The English pacemen, James Anderson, Chris Tremlett and Tim Bresnan, did the damage, skittling the beleaguered Australian batting line-up.

Last time out in Perth it was the Australian quicks who did the damage, Mitchell Johnson especially.

No England batsmen threw away their wickets (unlike a few Aussies today), Johnson got them out with fast bowling of the highest quality.

Why then was he so rubbish today?

Today was not the first abject showing from Johnson.

On the contrary, his performance in Perth was the exception to five previous tests against England of dross and one at Headingley in 2009 that was half decent.

He is frequently labelled a “confidence bowler”, someone who bowls well when everything is in his favour, but it takes very little to throw off his groove.

But there can be no bigger confidence boost than bowling your side to test match victory.

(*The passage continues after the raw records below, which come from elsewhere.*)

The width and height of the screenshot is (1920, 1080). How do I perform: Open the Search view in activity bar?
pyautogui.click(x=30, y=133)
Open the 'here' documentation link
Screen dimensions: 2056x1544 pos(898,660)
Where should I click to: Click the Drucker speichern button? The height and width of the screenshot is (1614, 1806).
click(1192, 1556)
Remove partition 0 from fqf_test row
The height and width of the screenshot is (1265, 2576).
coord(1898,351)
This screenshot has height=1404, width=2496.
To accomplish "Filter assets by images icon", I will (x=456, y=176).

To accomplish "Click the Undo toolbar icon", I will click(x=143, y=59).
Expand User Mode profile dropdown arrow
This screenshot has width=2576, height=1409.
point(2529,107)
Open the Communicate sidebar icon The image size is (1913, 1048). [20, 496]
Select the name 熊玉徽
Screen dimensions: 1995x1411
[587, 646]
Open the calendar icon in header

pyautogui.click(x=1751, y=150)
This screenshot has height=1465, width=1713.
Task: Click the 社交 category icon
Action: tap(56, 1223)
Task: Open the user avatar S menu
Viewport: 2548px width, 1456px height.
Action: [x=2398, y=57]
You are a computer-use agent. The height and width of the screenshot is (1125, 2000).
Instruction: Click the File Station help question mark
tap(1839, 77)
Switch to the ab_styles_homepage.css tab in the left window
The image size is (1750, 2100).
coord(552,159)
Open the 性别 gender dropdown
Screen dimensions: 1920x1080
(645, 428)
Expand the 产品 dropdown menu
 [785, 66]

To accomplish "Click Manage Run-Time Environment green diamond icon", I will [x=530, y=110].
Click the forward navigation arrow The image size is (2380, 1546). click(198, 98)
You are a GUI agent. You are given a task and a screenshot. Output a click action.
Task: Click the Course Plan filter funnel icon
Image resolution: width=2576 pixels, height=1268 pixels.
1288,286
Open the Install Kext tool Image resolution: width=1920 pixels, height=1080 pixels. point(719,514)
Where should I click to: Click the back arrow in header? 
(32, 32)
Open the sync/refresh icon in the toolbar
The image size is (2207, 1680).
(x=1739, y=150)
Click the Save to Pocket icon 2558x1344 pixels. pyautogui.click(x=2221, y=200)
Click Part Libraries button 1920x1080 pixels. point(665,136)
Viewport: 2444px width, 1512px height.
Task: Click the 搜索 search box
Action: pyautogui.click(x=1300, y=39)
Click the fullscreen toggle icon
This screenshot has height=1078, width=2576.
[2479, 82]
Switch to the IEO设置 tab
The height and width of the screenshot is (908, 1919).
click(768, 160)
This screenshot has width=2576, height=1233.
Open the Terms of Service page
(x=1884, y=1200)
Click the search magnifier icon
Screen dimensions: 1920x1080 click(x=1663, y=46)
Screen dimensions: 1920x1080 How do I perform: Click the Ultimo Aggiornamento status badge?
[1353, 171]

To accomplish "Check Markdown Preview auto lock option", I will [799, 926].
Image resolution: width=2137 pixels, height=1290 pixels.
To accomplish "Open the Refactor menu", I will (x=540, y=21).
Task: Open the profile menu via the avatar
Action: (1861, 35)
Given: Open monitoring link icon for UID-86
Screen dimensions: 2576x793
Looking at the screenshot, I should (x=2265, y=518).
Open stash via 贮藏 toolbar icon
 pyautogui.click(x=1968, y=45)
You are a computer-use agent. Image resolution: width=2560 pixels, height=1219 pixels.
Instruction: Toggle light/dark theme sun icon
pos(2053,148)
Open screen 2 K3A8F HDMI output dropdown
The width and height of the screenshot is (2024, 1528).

Yet just one game after his Perth performance he delivered seven overs for 42 runs and never looked like taking a wicket with Andrew Strauss and Alistair Cook cruising to 157 for 0.

Johnson is the one “match-winner” in Australia’s bowling attack, the joker in the pack who can turn a game in one spell.

But does that justify his selection?

Inconsistency is the most frustrating thing in all sports. Teams or individual who are world beaters one day and awful the next.

If you accept that this a major of Johnson’s game, how often does he have to turn it on for it to be worth picking him?

Prior to this test Australia will have pondered selecting a spinner, Michael Beer, ahead of one of their four pacemen from Perth.

Peter Siddle and his Ming the Merciless beard would have been the most likely bowler to face the axe.

After the first test King Cricket wrote a brilliant piece about Siddle, detailing how he is the opposite of Johnson.

He is capable of moments of inspiration, such as his hat-trick in Brisbane, but he is as consistent a performer as there is. A regular seven our of ten performer.

His match-winning moments are rarer than Johnson’s, but so are the horror shows.

Who would you rather have in your team?